### REQUIRED TASK A:
Reproduce every line of the entries in Block 1 word for word, leaving out the pictures.

### SELECTION:
************

IA: Despite that firm commitment to analysing information, the credit card industry is dogged by low conversion rates from direct marketing activities. From a technology perspective, how have you managed to improve customer interaction levels?

CD: Any fool can lend money, the brains is in getting people to pay it back. If you think about the credit card business and the way it was established, you had the traditional players with a single, ‘one size fits all' product and many of them charging huge interest rates. Until recently, you either went to Barclays and got a Barclaycard or NatWest and got an Access card. It was the same in the US too, where Capital One started up.

The traditional players have not touched people in the higher credit risk bracket with a barge pole. As a general rule, they target the low-risk end of the market. The philosophy within the Capital One environment is that, actually, if you understand your data properly, you will find that even in the high-risk bracket, most people do actually pay back and you can still make a healthy profit. The trick is working out who won't. We have some of the lowest rates of default in the industry, so we do know how to do it.

At Capital One we have deployed an information-based strategy, which is based around getting customer data from whatever sources are available, loading it onto our systems and analysing the hell out of it. This means we can put together products that will appeal to different types of people, by testing whether hypotheses are right, looking at the result of these tests, modifying the hypotheses and testing again, and so on.

IA: Given the stress you put on data, this must place a huge strain on Capital One in terms of data management. What kind of data warehousing and data mining infrastructure do you have in place to support your information-based strategy?

************

### DATA TO USE:
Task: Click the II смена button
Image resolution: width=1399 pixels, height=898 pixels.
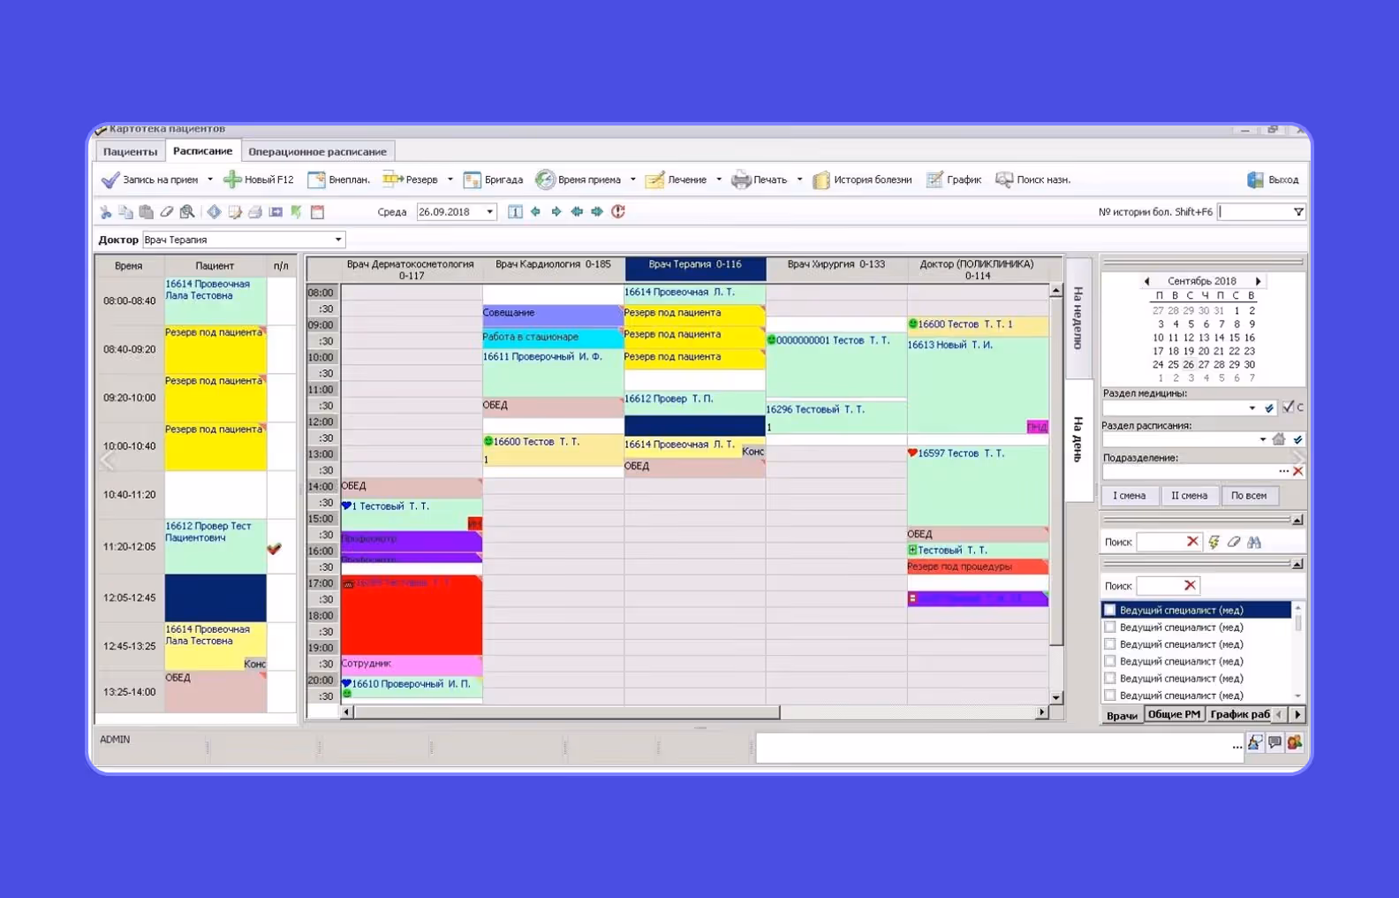Action: click(1189, 496)
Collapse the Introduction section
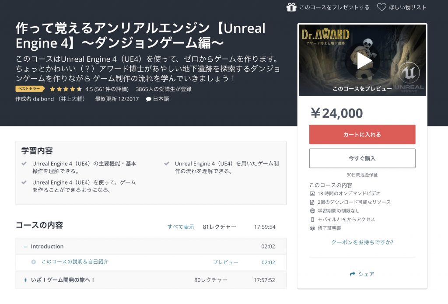 click(x=25, y=247)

************

### REQUIRED TASK B:
Based on the interview about Capital One, do these statements agree with it? (i) The traditional players mostly target the low-risk end of the market. (ii) Capital One has some of the highest rates of default in the industry. (iii) Until recently, going to NatWest got you a Barclaycard.

### RESPONSE A:
Task: Click the II смена button
Image resolution: width=1399 pixels, height=898 pixels.
Action: click(1189, 496)
Collapse the Introduction section
 click(x=25, y=247)

### RESPONSE B:
(i) Yes: "As a general rule, they target the low-risk end of the market."
(ii) No: "We have some of the lowest rates of default in the industry"
(iii) No: "you either went to Barclays and got a Barclaycard or NatWest and got an Access card."